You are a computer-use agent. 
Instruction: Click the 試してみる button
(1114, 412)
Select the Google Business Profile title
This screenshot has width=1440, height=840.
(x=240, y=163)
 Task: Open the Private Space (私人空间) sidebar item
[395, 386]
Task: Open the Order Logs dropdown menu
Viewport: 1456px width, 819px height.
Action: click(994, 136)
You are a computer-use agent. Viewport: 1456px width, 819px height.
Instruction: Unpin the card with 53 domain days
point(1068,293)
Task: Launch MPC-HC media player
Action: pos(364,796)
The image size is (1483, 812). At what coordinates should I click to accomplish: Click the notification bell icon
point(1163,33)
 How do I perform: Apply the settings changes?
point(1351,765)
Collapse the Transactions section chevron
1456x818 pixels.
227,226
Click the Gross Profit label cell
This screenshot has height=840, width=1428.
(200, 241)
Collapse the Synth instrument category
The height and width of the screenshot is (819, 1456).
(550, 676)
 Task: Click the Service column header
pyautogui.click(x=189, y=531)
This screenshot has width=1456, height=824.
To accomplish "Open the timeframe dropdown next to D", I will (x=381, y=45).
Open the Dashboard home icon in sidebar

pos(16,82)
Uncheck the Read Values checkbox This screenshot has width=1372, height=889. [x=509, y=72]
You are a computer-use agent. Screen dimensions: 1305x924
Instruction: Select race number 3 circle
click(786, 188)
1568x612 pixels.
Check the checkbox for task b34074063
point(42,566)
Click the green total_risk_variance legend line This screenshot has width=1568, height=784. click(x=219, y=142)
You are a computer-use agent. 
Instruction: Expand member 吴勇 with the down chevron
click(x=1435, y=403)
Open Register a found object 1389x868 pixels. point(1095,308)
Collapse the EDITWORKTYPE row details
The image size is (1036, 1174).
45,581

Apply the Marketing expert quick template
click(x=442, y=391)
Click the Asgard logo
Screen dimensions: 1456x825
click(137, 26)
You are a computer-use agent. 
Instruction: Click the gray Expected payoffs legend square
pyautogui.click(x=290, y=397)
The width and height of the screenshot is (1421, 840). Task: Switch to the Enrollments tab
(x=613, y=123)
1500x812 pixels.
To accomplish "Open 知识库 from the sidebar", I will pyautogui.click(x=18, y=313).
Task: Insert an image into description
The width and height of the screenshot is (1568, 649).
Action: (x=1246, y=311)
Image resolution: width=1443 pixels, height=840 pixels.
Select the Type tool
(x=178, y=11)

----

EXERCISE PROMPT:
Please output each record exactly as it appears above.

RESPONSE:
You are a computer-use agent. 
Instruction: Click the 試してみる button
(1114, 412)
Select the Google Business Profile title
This screenshot has width=1440, height=840.
(x=240, y=163)
 Task: Open the Private Space (私人空间) sidebar item
[395, 386]
Task: Open the Order Logs dropdown menu
Viewport: 1456px width, 819px height.
Action: click(994, 136)
You are a computer-use agent. Viewport: 1456px width, 819px height.
Instruction: Unpin the card with 53 domain days
point(1068,293)
Task: Launch MPC-HC media player
Action: pos(364,796)
The image size is (1483, 812). At what coordinates should I click to accomplish: Click the notification bell icon
point(1163,33)
 How do I perform: Apply the settings changes?
point(1351,765)
Collapse the Transactions section chevron
1456x818 pixels.
227,226
Click the Gross Profit label cell
This screenshot has height=840, width=1428.
(200, 241)
Collapse the Synth instrument category
The height and width of the screenshot is (819, 1456).
(550, 676)
 Task: Click the Service column header
pyautogui.click(x=189, y=531)
This screenshot has width=1456, height=824.
To accomplish "Open the timeframe dropdown next to D", I will (x=381, y=45).
Open the Dashboard home icon in sidebar

pos(16,82)
Uncheck the Read Values checkbox This screenshot has width=1372, height=889. [x=509, y=72]
You are a computer-use agent. Screen dimensions: 1305x924
Instruction: Select race number 3 circle
click(786, 188)
1568x612 pixels.
Check the checkbox for task b34074063
point(42,566)
Click the green total_risk_variance legend line This screenshot has width=1568, height=784. click(x=219, y=142)
You are a computer-use agent. 
Instruction: Expand member 吴勇 with the down chevron
click(x=1435, y=403)
Open Register a found object 1389x868 pixels. point(1095,308)
Collapse the EDITWORKTYPE row details
The image size is (1036, 1174).
45,581

Apply the Marketing expert quick template
click(x=442, y=391)
Click the Asgard logo
Screen dimensions: 1456x825
click(137, 26)
You are a computer-use agent. 
Instruction: Click the gray Expected payoffs legend square
pyautogui.click(x=290, y=397)
The width and height of the screenshot is (1421, 840). Task: Switch to the Enrollments tab
(x=613, y=123)
1500x812 pixels.
To accomplish "Open 知识库 from the sidebar", I will pyautogui.click(x=18, y=313).
Task: Insert an image into description
The width and height of the screenshot is (1568, 649).
Action: (x=1246, y=311)
Image resolution: width=1443 pixels, height=840 pixels.
Select the Type tool
(x=178, y=11)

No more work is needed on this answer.